> I think it was a huge mistake to abandon FFOS but not enough people felt that way.
Sometimes you need to pick your fights and when even MS decides they don't stand a chance I guess it is time to stop bleeding money and try another approach.
I wonder if a main reason why they shut it down might not be financial but rather related to focus:
Firefox the browser was falling behind. While it was always my favourite it was totally eclipsed by Chrome for a while.
After they started focusing on Firefox again a number of great things have happened:
- Firefox is getting faster
- Firefox is getting safer
- Firefox is gaining mindshare
- Techies are starting to use and recommend Firefox again
- etc
All this puts Mozilla in position where they can do things like they now announce: they will make big improvements again, this time by squelching 3rd party tracking.
Still they could have kept alive the low level underpinning (what is called the "gonk" port) to let a community project go on. Mozilla's leadership choose to not do so for reasons that were never substantiated by any data.
> Also, which other approach are you talking about?
Other approaches to furthering their mission: if getting their own phone to market is to expensive, regroup behind the main product(s) and use them to launch new approaches like we are seeing in the linked article.
Yeah but there's a fundamental difference -- FFOS is a non-profit. They have to make money, of course, to stay afloat, but making it seem like a binary decision between FFOS and Firefox is a mistake.
I haven't looked at their books but surely there was enough money to fund FFOS if they just stopped their rapid expansion into every single emerging market they could find. Make 1 high quality, expensive headset, that nerds will buy (OnePlus did this), and keep working on the software.
IMO There are more than enough nerds out there (myself included) who will fork out $400/500 for a FFOS phone with how much of a difference it was from other OSes.

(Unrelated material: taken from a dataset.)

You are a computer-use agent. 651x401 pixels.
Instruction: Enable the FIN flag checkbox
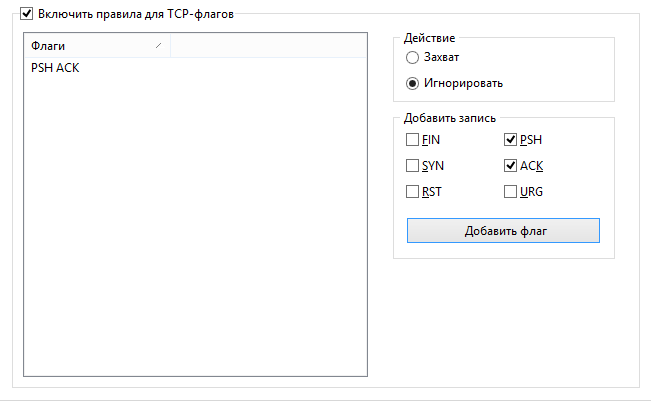pyautogui.click(x=412, y=140)
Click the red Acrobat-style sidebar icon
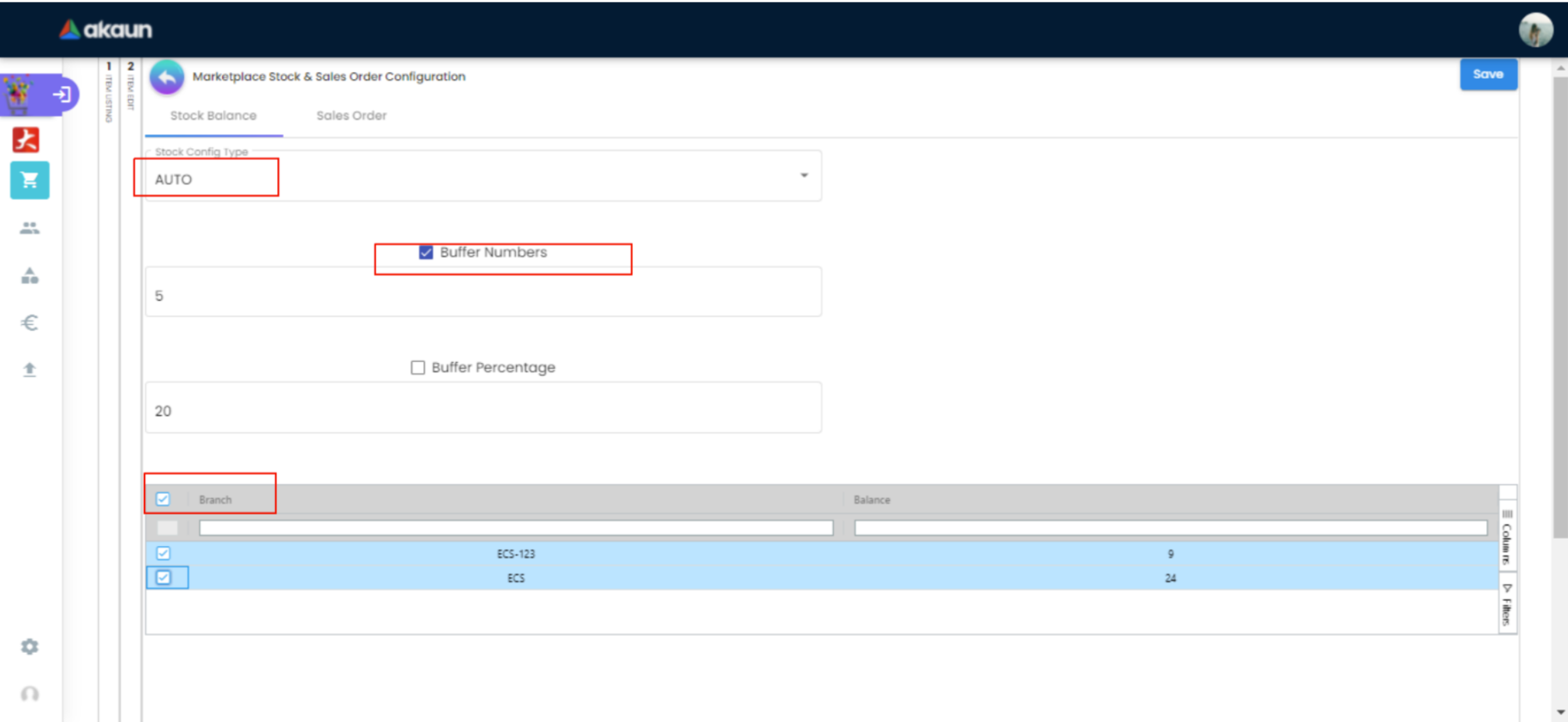Viewport: 1568px width, 722px height. tap(26, 139)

> IMO There are more than enough nerds out there (myself included) who will fork out $400/500 for a FFOS phone with how much of a difference it was from other OSes.
Very good point.
But you really need to nail the marketing on such a thing:
- you really want people to buy it to support mozilla and FFOS
- but you don't want to look desperate
- you want people to talk about it
- but there are a number of reviews and articles you don't want to be written. ('FFOS phone arrives and is already outdated', 'Too late, too little from Mozilla')
- etc
It is still early on the morning and I'm in a hurry so I cannot name any but I have a strong hunch that this has happened to comparable initiatives in the past few years.
You're right -- but I think initially you could drop a lot of those requirements and just market to the diehard F/OSSers out there. It's exactly what Librem is doing, and Ubuntu Phone, and all those other things -- the mainstream will follow once you're established in some niche, especially when the blowback from tracking on all the other platforms (well less so iOS) is so prevalent.
I know it's naive to think so, but fuck marketing posturing, just make a good thing, in a strategic market, and stick to it. They literally did the hard work, making the platform, getting big apps to add compatability (LINE, a huge messaging app here in Japan had a FirefoxOS app) -- which was also easy for them... Then you just throw up your hands because of rough waters in literally the hardest arena you could have gone into (the low margin arena)... Also, people in other developing countries were starting to use the phone and it is way easier to develop for.
They really let go of something that could have changed the game. I see how their other products have benefitted but it really doesn't seem like they didn't have the money to do it, it seems like they didn't have the money to do it the stupid way they were trying to do it.
There's the firefox team, and the thunderbird team. I know mozilla does a lot of other shit, but maybe stop doing that other shit if you want to be an alternative to google/microsoft/amazon level players a mobile OS is strategic. Maybe stop trying to get clicks with IoT shit (gateway is cool though, so props) and just hunker down? They don't have a board in the traditional for-profit company sense so I dunno wtf.
I can't remember where I read (assuming I did) that mozilla's C-level team suffers a lot of turnover because people just come in, do whatever they want with mozilla's direction and then leave to some for-profit company.
Sorry this is more of a rant but I dunno, I just really feel like mozilla screwed the pooch. I literally flew to another country to try and buy the highest spec FFOS phone I could find (LG's FF zero phone I believe), and bought multiple because I didn't want one to die eventually. I can't be the only one who felt that way.
> I think it was a huge mistake to abandon FFOS but not enough people felt that way.
Sometimes you need to pick your fights and when even MS decides they don't stand a chance I guess it is time to stop bleeding money and try another approach.